- Given text -
== == ==

Wednesday, November 07, 2007
There
I'm going to make it there. I'm going to make it there. I'm going to make it there.
Faltering and stumbling along the way.
But the directional sign points there.
So, I'm going there.
Posted by jieyi at 8:56 PM
|
Saturday, November 03, 2007
Linguistics
Grabbed this off a book review that my Philosophy professor wanted us to comment about.
It's real funny stuff for those who've wondered quite a bit about the linguistics behind how we use certain words in real life.
The Stuff of Thought, by Steve Pinker, review by Colin McGinn. 1. In the early part of the twentieth century the following names were reserved primarily for men: Beverly, Dana, Evelyn, Gail, Leslie, Meredith, Robin, and Shirley. But not much emerges about why names change as they do, besides some platitudes about the need for elites to stand out by adopting fashions different from the common herd.
2. I very much enjoyed the chapter on obscenity, which asks the difficult question of how words deemed taboo differ from their inoffensive syn-onyms (e.g., shit and feces). It can't obviously be the referent of the term, since that is the same, and it isn't merely that the taboo words are more accurately descriptive (excre-ment is equally accurate, but it isn't taboo). Pinker reports, no doubt correctly, that
swearing forces the hearer to entertain thoughts he'd rather not, but that too fails to distinguish taboo words from their nontaboo synonyms. The phenomenon is especially puzzling when we note that words can vary over time in their taboo value: damn used to be unutterable in polite society, while cunt was once quite inoffensive (Pinker reports a fifteenth-century medical textbook that reads "in women the neck of the bladder is short, and is made fast to the cunt").

== == ==

- Excerpted data -
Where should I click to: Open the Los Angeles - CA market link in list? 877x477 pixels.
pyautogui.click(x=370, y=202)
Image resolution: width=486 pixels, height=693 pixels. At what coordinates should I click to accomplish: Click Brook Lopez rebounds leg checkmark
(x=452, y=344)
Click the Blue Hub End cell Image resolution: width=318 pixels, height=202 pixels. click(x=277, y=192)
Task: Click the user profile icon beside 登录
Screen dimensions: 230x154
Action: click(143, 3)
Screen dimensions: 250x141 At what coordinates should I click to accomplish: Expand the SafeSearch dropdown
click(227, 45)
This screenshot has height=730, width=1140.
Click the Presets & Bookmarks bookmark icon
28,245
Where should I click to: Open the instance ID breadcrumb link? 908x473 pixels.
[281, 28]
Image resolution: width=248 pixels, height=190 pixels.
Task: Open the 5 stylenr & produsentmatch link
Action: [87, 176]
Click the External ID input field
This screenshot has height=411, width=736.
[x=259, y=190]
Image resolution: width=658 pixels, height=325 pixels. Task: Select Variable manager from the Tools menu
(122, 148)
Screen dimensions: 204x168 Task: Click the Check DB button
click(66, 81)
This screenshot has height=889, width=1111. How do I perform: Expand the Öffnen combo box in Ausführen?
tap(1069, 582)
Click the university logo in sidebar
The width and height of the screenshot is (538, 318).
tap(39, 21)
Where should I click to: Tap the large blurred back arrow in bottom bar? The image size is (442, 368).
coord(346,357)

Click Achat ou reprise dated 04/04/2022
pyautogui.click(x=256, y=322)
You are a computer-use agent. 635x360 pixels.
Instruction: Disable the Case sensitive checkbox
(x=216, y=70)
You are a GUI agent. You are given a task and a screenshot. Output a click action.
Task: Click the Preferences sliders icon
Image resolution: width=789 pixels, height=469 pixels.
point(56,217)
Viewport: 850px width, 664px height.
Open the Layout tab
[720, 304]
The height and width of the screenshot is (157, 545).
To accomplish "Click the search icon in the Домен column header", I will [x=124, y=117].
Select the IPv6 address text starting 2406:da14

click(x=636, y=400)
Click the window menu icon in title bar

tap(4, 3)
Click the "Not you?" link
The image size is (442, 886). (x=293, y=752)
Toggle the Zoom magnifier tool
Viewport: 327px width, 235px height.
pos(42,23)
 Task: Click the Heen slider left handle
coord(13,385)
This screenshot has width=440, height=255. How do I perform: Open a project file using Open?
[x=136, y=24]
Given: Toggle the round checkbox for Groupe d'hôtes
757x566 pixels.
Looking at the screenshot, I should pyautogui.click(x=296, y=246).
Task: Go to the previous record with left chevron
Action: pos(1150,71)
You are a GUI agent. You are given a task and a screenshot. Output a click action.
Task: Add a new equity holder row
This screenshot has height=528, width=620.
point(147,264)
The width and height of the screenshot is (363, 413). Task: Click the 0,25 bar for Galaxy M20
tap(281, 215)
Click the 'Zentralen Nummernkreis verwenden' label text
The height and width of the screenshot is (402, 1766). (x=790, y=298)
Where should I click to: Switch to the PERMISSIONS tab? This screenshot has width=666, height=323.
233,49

== == ==

- Assigned task 1 -
According to the blog text about linguistics, which word used to be unutterable in polite society?
- Assigned task 2 -
Extend the blog text about linguistics and taboo words past its final sentence.

- Your response 1 -
Damn.

- Your response 2 -
3. Of particular interest to the grammarian is the fact that in English all the
impolite words for the sexual act are transitive verbs, while
all the polite forms involve intransitive verbs: fuck, screw, hump, shag, bang versus have sex, make love, sleep together, go to bed, copulate. As Pinker astutely observes, the transitive sexual verbs, like other verbs in English, bluntly connote the
nature of the motion involved in the reported action with an agent and a receiver of that motion, whereas the intransitive forms are discreetly silent about exactly how the engaged objects move in space. The physical forcefulness of the act is thus underlined in the transitive forms but not in the intransitive ones. None of this explains why some verbs for intercourse are offensive while others are not, but it's surely significant that different physical images are conjured up by the different sexual locutions—with fuck semantically and syntactically like stab and have sex like have lunch.